» Objective
Take the lines between the one holding "Given: Click the" and the one holding "tap(39, 55)", inclusive. Write them out again with "highlighted" replaced by "shaded" and everything else unchanged, omitting the pictures.

» Material for this exercise
** BEGIN **

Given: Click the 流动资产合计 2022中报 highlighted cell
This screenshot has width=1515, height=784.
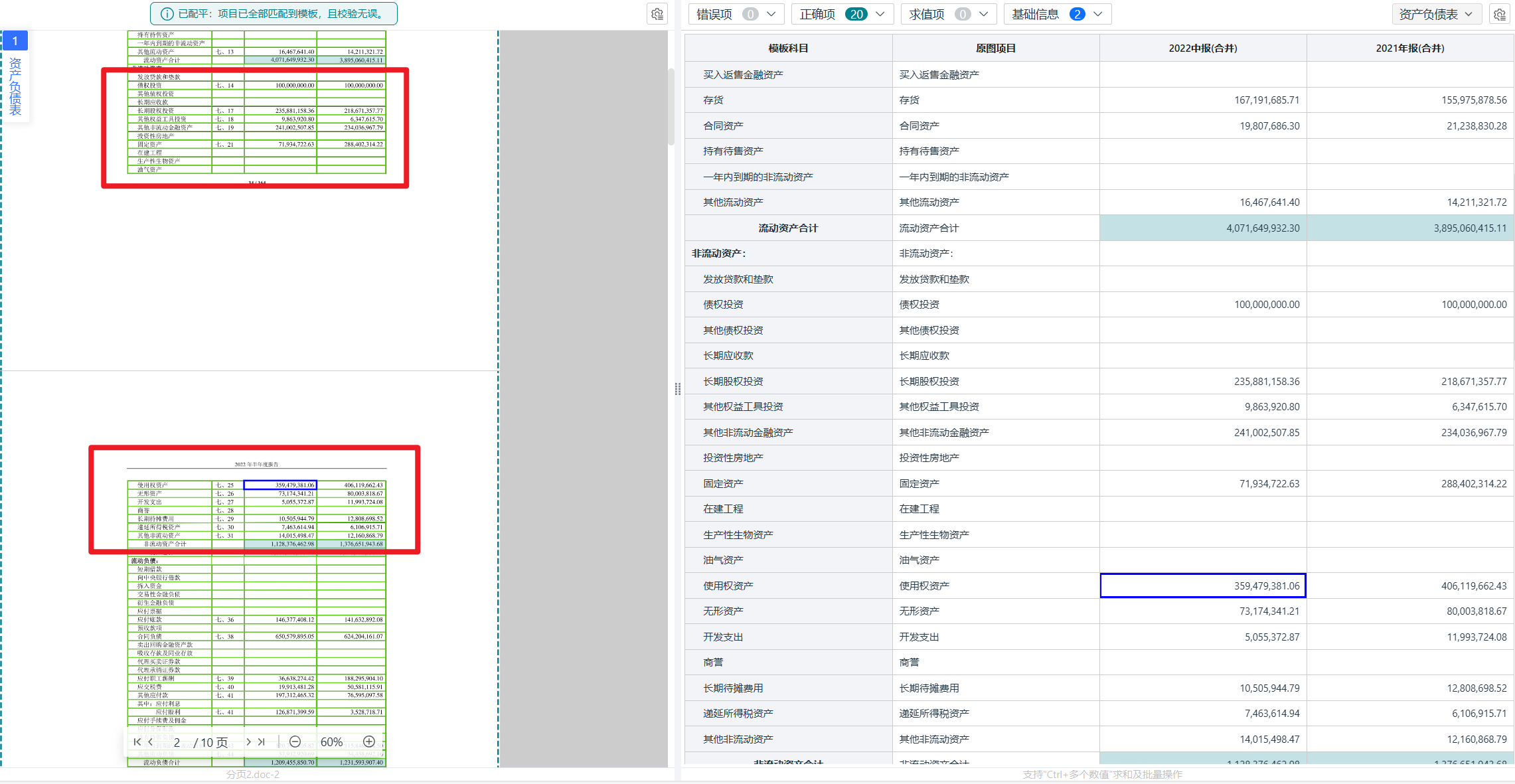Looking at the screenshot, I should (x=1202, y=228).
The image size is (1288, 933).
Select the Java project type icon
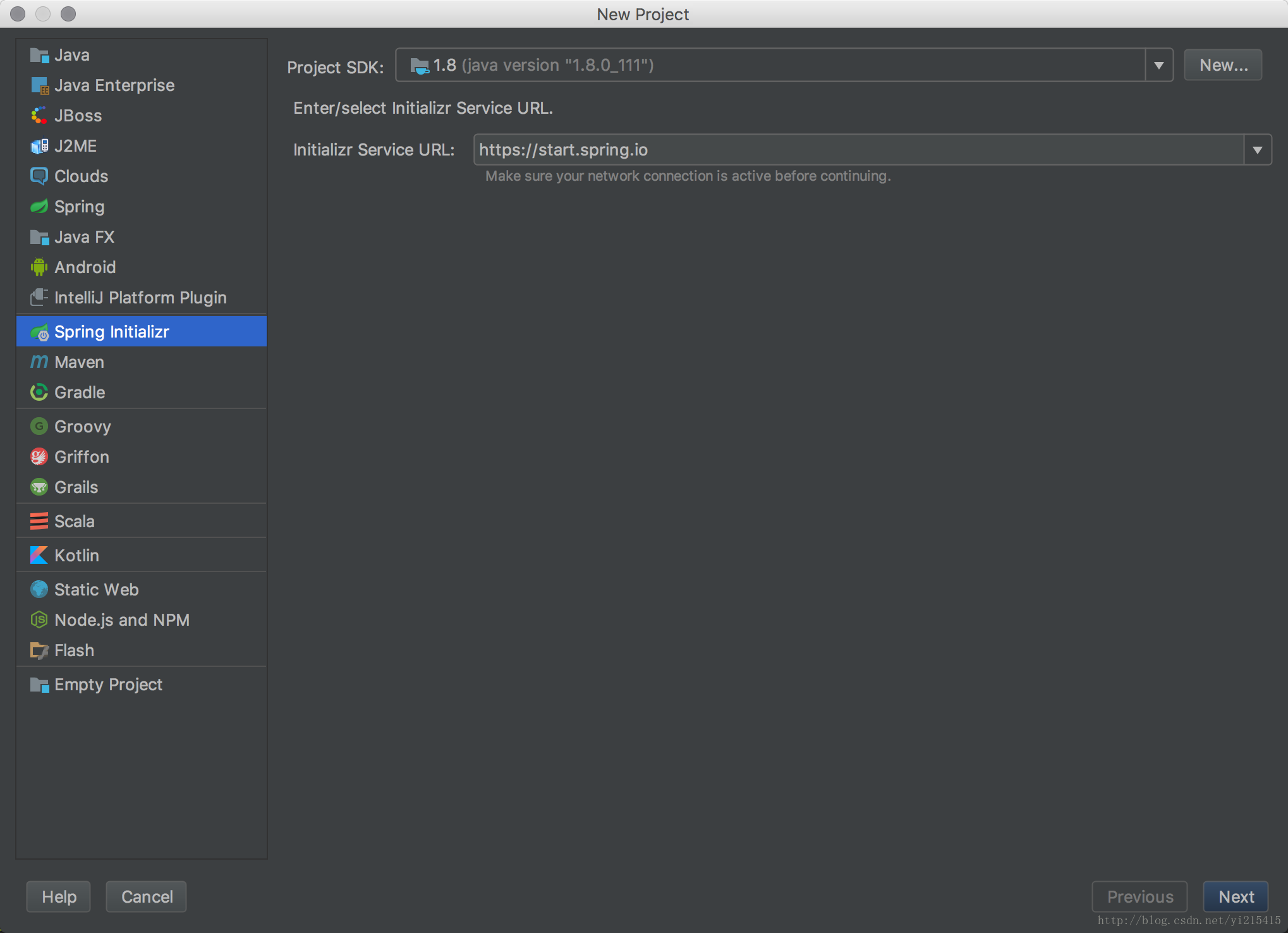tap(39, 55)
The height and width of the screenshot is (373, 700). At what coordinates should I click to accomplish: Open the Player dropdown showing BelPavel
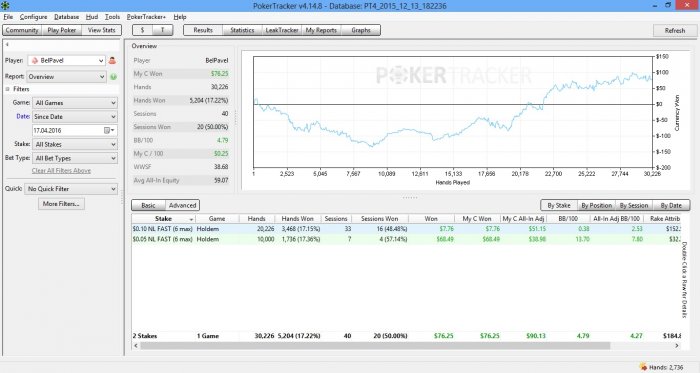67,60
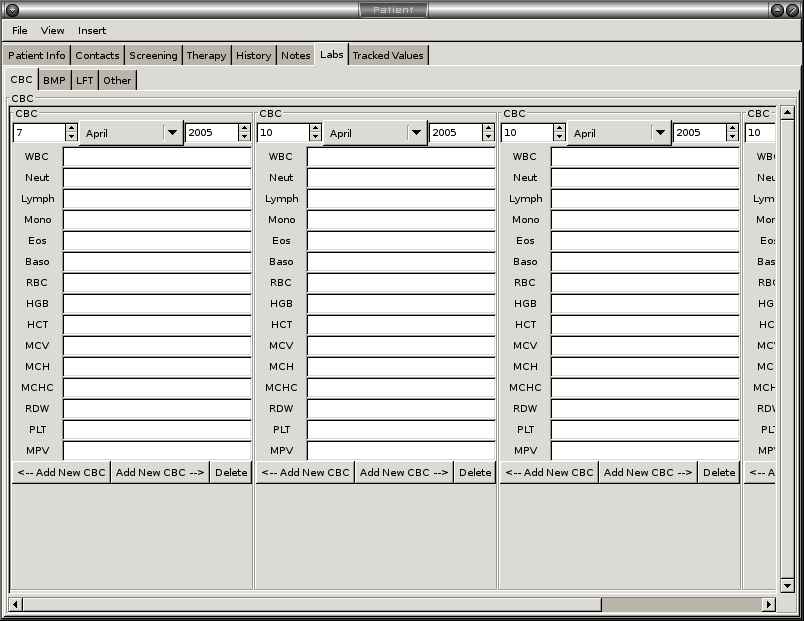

** END **
** BEGIN **

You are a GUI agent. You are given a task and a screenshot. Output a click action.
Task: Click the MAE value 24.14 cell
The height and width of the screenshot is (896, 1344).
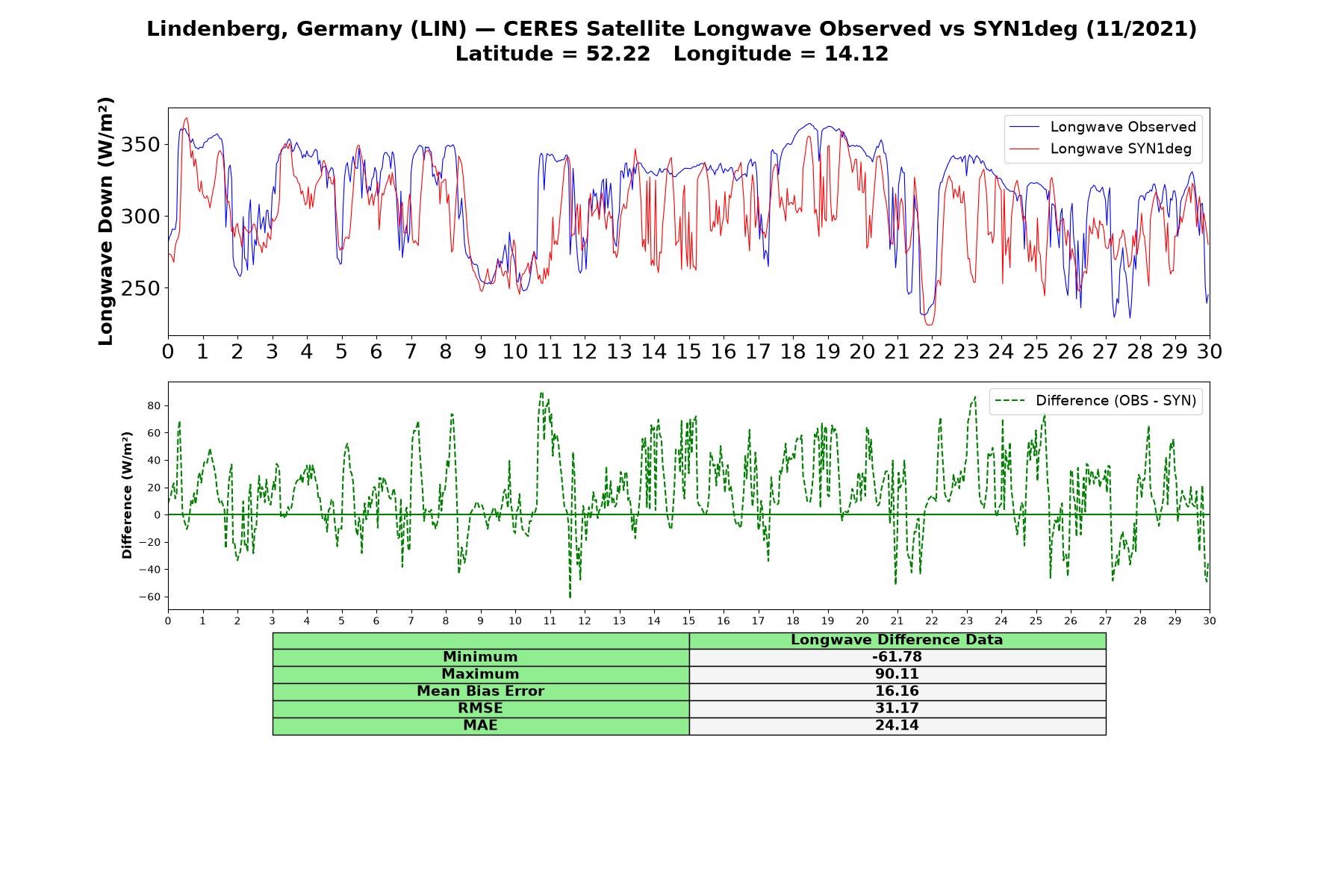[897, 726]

** END **

» Answer to this exercise
Given: Click the 流动资产合计 2022中报 shaded cell
This screenshot has width=1515, height=784.
Looking at the screenshot, I should (x=1202, y=228).
The image size is (1288, 933).
Select the Java project type icon
tap(39, 55)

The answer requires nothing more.